Olivier Normand, sur les traces de Robert Lepage

Le comédien Olivier Normand sera la tête d’affiche de la pièce Courville, de Robert Lepage.
Valérian Mazataud Le Devoir Le comédien Olivier Normand sera la tête d’affiche de la pièce Courville, de Robert Lepage.

En passe de devenir un acteur « lepagien » en bonne et due forme, un peu comme Yves Jacques ou Marc Labrèche — qui ont tous deux repris des solos de Robert Lepage —, Olivier Normand prend le relais de Courville, créé à Québec en 2021.

Or, ce n’est pas la première incursion du comédien dans l’univers du réputé créateur. Il a saisi le témoin tendu par Labrèche, en 2016, au cours de la tournée internationale du spectacle Les aiguilles et l’opium, il était de la distribution de Jeux de cartes. Coeur et a même joué dans la pièce Vinci, quoique dans une mise en scène originale de Frédéric Dubois.

** Consigne **
Transcrivez fidèlement le passage de l’article sur Olivier Normand, en commençant par « En passe de » et en poursuivant jusqu’à « Québec en 2021. ». Les enregistrements qui viennent ensuite forment un matériel distinct du texte.

** Documents de travail **

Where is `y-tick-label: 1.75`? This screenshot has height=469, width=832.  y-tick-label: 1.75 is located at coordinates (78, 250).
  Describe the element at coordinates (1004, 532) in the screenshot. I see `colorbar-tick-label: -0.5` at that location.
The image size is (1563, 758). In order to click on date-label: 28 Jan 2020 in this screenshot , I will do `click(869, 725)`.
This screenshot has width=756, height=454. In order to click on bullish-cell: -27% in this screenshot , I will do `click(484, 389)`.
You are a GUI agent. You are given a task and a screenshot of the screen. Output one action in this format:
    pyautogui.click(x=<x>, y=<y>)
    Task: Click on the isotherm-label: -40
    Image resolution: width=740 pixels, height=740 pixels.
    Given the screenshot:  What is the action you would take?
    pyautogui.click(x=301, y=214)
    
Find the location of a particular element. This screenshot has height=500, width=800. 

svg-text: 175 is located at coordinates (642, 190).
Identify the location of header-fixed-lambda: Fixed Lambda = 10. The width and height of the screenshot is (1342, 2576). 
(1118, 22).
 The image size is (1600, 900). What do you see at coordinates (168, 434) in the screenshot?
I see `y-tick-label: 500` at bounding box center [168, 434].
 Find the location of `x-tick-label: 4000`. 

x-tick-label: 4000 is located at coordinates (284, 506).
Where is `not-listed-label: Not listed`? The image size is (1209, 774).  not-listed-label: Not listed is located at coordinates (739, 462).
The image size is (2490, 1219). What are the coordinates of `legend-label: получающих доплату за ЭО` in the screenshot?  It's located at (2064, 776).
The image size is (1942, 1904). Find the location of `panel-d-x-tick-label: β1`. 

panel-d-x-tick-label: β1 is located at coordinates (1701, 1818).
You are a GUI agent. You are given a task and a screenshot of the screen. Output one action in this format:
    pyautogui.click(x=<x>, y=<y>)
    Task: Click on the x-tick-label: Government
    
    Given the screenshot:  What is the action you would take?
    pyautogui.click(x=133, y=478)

** Réponse attendue **
En passe de devenir un acteur « lepagien » en bonne et due forme, un peu comme Yves Jacques ou Marc Labrèche — qui ont tous deux repris des solos de Robert Lepage —, Olivier Normand prend le relais de Courville, créé à Québec en 2021.